* _Exercise directions_
Copy out every line of the material below word for word, with nothing changed.
-- START Records shown --
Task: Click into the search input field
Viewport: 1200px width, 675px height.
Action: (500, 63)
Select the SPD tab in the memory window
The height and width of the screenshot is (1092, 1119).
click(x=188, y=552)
-- END Records shown --
* _Solution below_
Task: Click into the search input field
Viewport: 1200px width, 675px height.
Action: (500, 63)
Select the SPD tab in the memory window
The height and width of the screenshot is (1092, 1119).
click(x=188, y=552)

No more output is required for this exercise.